#### Document excerpt
Donor Kidney Re-Used in Second Patient After Failing in First
In a groundbreaking medical report, U.S. doctors describe a case where a kidney transplanted into one patient had to be removed but was then successfully transplanted into another patient.
The team at Northwestern University in Chicago said that Ray Fearing, 27, received a kidney from his sister after he developed kidney failure due to a disease called focal segmental glomerulosclerosis (FSGS). The disease causes scar tissue to develop on the part of the kidney that filters waste out of blood.
However, just days after receiving the new kidney Fearing showed signs of a disease recurrence and doctors told him they had to remove the new organ. The doctors also told Fearing they could potentially save another person’s life by re-transplanting the organ — something that had never succeeded before with a kidney.
“In over 50 percent of cases, transplant does not stop the process of FSGS. When post-surgery tests indicated that Ray was at risk of developing life-threatening conditions due to the reoccurrence of the disease, we had to remove the kidney before he deteriorated. The kidney, however, was still a relatively healthy, viable organ that could be transplanted into someone else without FSGS,” Dr. Lorenzo Gallon, transplant nephrologist and medical director of the kidney transplant program Northwestern Memorial Hospital and an associate professor of medicine and surgery at Northwestern University Feinberg School of Medicine, said in a university news release.
So, with Fearing’s approval, the doctors transplanted the kidney into a 67-year-old patient. The kidney regained function almost immediately after the second transplant and within eight days it showed a reversal of the damage caused by the FSGS in Fearing’s body.
“This is a groundbreaking medical moment because it suggests that it is possible to reverse the damage done to a kidney as a result of FSGS after it is re-transplanted into a body with a healthy circulatory system,” Dr. Joseph Leventhal, transplant surgeon at Northwestern Memorial Hospital and associate professor of surgery and director of kidney and pancreas transplantation at Northwestern University Feinberg School of Medicine, said in the news release.
“Not only did we save a viable organ from being discarded, we also made significant strides in better understanding the cause of FSGS, which has been relatively unknown, so we can better treat the disease in the future. This also proves that when an organ fails in one body, it may thrive in another,” he added.
########
Tasks
1. Revise the kidney transplant report from the words "Donor Kidney Re-Used" through "out of blood.", replacing "sister" with "brother".
2. Answer these about the kidney transplant report:
(a) How old was Ray Fearing?
(b) How old was the patient who received the kidney in the second transplant?
(c) Within how many days did the re-transplanted kidney show a reversal of the FSGS damage?
The items below this note have no connection to the kidney transplant report.
#### Dataset excerpts
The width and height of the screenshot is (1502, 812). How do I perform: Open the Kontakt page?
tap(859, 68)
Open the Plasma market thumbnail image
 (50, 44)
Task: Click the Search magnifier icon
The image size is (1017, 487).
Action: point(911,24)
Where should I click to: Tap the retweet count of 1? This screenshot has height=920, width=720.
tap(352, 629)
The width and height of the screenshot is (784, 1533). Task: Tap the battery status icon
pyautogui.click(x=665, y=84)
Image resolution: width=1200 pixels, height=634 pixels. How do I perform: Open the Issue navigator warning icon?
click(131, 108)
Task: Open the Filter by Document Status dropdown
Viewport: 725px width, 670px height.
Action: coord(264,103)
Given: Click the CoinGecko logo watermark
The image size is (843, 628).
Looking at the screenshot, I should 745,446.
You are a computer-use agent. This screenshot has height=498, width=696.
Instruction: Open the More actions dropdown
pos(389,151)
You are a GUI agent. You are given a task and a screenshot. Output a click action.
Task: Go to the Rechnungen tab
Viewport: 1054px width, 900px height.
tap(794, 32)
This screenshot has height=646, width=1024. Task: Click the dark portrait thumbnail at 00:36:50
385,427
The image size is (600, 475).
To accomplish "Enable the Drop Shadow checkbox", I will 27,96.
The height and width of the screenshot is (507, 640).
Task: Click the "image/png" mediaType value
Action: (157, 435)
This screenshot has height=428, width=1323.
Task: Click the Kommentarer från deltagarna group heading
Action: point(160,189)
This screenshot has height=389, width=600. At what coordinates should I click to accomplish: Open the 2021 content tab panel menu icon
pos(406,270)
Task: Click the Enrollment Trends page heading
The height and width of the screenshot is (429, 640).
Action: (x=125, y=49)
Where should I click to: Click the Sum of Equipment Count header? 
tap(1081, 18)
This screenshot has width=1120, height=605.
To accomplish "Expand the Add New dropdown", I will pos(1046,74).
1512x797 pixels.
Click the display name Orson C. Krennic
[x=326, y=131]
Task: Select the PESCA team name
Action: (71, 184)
########
Written responses
1.
Donor Kidney Re-Used in Second Patient After Failing in First
In a groundbreaking medical report, U.S. doctors describe a case where a kidney transplanted into one patient had to be removed but was then successfully transplanted into another patient.
The team at Northwestern University in Chicago said that Ray Fearing, 27, received a kidney from his brother after he developed kidney failure due to a disease called focal segmental glomerulosclerosis (FSGS). The disease causes scar tissue to develop on the part of the kidney that filters waste out of blood.

2.
(a) 27
(b) 67
(c) Eight days